• _WHAT YOU SHOULD DO_
Please set down the line that contains "Instruction: Play the audio track" and every line below it through the last, exactly as written, with no other lines.

[Stored records]

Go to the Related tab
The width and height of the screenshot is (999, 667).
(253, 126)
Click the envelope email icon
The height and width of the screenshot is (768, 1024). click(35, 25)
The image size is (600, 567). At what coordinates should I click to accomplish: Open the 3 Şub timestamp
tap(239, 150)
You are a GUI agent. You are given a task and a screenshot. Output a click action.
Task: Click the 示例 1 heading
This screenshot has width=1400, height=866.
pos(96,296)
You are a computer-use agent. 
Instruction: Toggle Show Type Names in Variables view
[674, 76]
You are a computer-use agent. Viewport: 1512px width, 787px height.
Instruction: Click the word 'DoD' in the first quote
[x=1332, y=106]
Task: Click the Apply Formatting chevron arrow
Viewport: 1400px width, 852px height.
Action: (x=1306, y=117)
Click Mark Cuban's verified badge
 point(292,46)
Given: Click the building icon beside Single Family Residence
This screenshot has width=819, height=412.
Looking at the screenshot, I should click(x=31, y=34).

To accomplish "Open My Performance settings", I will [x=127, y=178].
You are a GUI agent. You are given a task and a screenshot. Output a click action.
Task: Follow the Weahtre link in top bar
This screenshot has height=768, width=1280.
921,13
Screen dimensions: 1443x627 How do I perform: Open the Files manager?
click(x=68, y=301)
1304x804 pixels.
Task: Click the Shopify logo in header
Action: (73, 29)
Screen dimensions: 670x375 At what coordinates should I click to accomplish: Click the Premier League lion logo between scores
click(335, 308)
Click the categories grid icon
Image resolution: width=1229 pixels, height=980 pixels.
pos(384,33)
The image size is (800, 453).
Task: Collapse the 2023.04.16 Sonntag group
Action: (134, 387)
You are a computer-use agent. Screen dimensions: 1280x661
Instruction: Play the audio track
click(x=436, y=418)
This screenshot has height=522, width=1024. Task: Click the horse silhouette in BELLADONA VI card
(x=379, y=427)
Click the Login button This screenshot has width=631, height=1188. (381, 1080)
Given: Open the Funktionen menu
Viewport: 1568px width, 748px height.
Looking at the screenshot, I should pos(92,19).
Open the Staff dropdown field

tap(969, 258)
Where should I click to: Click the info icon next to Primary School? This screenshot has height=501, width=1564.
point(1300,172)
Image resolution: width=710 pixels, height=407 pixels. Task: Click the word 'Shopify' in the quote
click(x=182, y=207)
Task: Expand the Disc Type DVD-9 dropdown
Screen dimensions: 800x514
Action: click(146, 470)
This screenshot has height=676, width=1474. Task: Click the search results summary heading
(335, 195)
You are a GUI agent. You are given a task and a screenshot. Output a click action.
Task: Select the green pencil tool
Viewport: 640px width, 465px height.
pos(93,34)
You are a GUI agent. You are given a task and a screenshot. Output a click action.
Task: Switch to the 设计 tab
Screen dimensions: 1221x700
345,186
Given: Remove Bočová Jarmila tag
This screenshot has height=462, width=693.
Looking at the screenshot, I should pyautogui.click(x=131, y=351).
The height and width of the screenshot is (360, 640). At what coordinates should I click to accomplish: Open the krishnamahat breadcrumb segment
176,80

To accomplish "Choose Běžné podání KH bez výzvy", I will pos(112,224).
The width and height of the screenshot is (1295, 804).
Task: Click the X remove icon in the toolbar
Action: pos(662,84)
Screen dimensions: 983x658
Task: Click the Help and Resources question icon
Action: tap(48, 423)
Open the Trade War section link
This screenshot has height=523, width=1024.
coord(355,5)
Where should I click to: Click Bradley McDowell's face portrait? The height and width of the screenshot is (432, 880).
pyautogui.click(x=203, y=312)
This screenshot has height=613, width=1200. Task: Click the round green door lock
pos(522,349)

• _WRITTEN RESPONSE_
Instruction: Play the audio track
click(x=436, y=418)
This screenshot has height=522, width=1024. Task: Click the horse silhouette in BELLADONA VI card
(x=379, y=427)
Click the Login button This screenshot has width=631, height=1188. (381, 1080)
Given: Open the Funktionen menu
Viewport: 1568px width, 748px height.
Looking at the screenshot, I should pos(92,19).
Open the Staff dropdown field

tap(969, 258)
Where should I click to: Click the info icon next to Primary School? This screenshot has height=501, width=1564.
point(1300,172)
Image resolution: width=710 pixels, height=407 pixels. Task: Click the word 'Shopify' in the quote
click(x=182, y=207)
Task: Expand the Disc Type DVD-9 dropdown
Screen dimensions: 800x514
Action: click(146, 470)
This screenshot has height=676, width=1474. Task: Click the search results summary heading
(335, 195)
You are a GUI agent. You are given a task and a screenshot. Output a click action.
Task: Select the green pencil tool
Viewport: 640px width, 465px height.
pos(93,34)
You are a GUI agent. You are given a task and a screenshot. Output a click action.
Task: Switch to the 设计 tab
Screen dimensions: 1221x700
345,186
Given: Remove Bočová Jarmila tag
This screenshot has height=462, width=693.
Looking at the screenshot, I should pyautogui.click(x=131, y=351).
The height and width of the screenshot is (360, 640). At what coordinates should I click to accomplish: Open the krishnamahat breadcrumb segment
176,80

To accomplish "Choose Běžné podání KH bez výzvy", I will pos(112,224).
The width and height of the screenshot is (1295, 804).
Task: Click the X remove icon in the toolbar
Action: pos(662,84)
Screen dimensions: 983x658
Task: Click the Help and Resources question icon
Action: tap(48, 423)
Open the Trade War section link
This screenshot has height=523, width=1024.
coord(355,5)
Where should I click to: Click Bradley McDowell's face portrait? The height and width of the screenshot is (432, 880).
pyautogui.click(x=203, y=312)
This screenshot has height=613, width=1200. Task: Click the round green door lock
pos(522,349)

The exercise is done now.